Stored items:
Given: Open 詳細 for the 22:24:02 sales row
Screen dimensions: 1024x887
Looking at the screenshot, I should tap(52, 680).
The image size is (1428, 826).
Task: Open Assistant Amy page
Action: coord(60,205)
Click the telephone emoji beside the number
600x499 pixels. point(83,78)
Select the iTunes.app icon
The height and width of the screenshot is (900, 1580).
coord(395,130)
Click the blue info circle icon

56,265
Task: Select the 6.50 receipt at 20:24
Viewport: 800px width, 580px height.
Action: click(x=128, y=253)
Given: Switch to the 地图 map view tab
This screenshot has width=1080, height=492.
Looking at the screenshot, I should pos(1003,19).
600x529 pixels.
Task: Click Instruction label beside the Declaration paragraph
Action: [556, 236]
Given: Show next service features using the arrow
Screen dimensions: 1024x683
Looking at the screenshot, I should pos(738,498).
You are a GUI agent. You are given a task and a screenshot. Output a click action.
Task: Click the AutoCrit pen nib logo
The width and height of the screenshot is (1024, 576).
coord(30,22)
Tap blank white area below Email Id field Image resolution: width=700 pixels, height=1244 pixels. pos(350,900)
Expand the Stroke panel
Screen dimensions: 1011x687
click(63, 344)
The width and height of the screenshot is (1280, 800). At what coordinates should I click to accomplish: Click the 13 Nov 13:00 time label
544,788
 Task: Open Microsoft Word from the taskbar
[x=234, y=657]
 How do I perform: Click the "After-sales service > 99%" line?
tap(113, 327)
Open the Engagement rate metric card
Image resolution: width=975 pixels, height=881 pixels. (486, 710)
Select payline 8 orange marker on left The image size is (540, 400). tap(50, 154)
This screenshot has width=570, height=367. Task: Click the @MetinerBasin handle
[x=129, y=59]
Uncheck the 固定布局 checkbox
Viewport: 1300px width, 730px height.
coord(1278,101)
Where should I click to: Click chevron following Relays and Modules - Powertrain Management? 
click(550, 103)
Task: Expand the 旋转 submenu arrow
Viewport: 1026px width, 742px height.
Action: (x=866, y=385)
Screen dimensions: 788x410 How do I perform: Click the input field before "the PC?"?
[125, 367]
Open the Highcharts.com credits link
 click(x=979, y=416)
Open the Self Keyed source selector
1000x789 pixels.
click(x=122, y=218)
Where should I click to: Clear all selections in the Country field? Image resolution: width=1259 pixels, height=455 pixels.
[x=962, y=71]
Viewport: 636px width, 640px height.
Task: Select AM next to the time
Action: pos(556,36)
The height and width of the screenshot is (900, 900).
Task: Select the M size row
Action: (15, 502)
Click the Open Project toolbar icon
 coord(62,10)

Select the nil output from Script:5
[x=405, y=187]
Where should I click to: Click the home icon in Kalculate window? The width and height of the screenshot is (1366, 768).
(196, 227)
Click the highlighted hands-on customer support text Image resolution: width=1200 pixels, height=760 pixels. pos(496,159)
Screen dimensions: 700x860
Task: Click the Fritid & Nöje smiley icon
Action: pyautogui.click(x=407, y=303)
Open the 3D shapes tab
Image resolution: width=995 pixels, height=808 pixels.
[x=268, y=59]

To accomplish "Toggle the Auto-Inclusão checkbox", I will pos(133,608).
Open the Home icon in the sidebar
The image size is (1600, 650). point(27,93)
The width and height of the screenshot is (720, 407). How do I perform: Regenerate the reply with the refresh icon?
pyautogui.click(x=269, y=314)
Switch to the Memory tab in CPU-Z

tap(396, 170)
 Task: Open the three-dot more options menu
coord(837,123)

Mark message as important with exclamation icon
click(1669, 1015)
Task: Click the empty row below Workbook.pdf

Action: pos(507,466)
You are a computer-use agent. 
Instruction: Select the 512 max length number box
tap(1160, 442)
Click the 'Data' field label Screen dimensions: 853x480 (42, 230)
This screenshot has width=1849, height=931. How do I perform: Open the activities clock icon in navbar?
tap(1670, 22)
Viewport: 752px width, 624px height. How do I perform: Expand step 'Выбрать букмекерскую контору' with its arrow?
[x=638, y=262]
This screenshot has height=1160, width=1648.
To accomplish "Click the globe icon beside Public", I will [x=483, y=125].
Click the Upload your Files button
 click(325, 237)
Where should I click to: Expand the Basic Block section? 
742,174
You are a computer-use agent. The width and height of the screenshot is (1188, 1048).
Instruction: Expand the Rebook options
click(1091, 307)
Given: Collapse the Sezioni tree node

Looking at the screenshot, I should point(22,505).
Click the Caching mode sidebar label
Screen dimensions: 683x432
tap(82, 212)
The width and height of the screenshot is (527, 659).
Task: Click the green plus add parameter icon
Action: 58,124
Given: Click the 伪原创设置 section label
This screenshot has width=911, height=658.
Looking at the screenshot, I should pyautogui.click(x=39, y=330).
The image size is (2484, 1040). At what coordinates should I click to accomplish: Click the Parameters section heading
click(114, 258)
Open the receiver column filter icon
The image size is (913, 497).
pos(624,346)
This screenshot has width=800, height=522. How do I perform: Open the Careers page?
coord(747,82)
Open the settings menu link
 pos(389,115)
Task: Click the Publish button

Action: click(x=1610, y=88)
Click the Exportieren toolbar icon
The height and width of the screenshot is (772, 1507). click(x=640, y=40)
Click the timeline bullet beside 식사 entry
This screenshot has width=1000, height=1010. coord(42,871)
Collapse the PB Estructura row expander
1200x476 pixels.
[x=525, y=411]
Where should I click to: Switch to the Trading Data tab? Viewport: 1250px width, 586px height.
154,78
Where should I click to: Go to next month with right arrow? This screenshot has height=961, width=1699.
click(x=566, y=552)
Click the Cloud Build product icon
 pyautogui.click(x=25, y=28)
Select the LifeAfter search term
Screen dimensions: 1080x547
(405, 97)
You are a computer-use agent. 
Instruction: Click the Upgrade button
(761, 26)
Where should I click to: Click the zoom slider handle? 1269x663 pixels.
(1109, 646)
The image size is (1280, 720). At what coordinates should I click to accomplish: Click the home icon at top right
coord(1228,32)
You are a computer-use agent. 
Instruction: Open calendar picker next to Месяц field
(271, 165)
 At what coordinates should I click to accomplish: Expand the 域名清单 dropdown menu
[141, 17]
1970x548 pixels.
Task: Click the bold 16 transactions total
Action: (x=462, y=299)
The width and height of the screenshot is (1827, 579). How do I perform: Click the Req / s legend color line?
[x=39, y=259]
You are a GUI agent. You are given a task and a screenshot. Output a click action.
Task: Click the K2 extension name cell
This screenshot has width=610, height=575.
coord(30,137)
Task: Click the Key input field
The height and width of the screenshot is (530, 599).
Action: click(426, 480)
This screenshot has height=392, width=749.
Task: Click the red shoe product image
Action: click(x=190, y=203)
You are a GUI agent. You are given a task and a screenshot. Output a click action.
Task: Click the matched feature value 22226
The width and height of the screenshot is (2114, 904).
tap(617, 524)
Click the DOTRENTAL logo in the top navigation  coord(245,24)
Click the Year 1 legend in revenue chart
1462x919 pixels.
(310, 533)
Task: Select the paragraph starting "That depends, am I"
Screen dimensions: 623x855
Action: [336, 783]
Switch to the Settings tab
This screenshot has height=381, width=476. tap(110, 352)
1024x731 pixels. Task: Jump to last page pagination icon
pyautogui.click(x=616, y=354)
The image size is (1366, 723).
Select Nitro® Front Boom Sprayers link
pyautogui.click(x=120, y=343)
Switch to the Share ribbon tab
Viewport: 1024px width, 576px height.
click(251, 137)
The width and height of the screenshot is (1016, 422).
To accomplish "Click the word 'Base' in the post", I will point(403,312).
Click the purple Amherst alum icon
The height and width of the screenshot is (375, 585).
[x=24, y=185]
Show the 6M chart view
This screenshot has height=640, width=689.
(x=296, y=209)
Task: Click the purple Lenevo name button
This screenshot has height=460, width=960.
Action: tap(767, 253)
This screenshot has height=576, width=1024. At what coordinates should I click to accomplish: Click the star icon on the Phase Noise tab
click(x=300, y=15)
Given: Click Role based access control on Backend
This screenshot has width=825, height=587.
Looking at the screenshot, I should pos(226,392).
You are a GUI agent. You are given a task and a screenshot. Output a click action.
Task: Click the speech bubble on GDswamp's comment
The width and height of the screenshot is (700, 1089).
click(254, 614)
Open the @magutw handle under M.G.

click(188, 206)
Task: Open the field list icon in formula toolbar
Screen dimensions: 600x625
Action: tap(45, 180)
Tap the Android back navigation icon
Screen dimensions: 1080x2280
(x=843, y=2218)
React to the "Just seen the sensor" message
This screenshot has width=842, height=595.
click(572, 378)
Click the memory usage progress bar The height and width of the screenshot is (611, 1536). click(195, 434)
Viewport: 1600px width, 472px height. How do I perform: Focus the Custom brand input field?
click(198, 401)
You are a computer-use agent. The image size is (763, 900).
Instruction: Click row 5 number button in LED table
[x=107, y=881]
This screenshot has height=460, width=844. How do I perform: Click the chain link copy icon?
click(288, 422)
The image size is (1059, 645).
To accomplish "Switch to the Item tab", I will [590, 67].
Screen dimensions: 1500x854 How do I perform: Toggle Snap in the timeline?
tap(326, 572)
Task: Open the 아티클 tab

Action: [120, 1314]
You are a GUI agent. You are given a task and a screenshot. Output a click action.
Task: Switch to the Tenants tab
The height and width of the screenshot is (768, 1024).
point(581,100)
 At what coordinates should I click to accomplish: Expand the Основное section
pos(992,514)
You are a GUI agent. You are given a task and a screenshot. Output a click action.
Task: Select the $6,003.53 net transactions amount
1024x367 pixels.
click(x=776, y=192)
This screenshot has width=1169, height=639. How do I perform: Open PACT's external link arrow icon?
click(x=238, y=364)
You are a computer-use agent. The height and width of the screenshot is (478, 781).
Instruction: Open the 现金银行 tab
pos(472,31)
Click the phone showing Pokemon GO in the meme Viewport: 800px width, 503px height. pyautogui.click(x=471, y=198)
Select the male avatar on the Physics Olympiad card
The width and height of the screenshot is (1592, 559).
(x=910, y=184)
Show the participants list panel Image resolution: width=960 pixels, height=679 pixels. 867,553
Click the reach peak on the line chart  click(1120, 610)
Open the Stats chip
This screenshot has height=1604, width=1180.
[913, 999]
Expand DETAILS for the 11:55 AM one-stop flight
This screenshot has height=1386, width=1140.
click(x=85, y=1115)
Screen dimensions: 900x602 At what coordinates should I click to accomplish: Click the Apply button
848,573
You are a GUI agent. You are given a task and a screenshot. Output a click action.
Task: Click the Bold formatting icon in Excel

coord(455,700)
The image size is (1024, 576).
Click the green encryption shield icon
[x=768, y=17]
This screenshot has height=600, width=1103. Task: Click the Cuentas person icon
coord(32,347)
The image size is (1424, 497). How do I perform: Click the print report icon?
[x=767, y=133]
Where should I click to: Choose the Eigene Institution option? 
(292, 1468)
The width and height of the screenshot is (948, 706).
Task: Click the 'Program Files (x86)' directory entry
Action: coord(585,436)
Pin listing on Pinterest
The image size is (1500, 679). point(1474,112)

__TO DO__. Write out every line of the entries that holds the word "name".

__ANSWER SECTION__.
Task: Click the K2 extension name cell
Task: Click the purple Lenevo name button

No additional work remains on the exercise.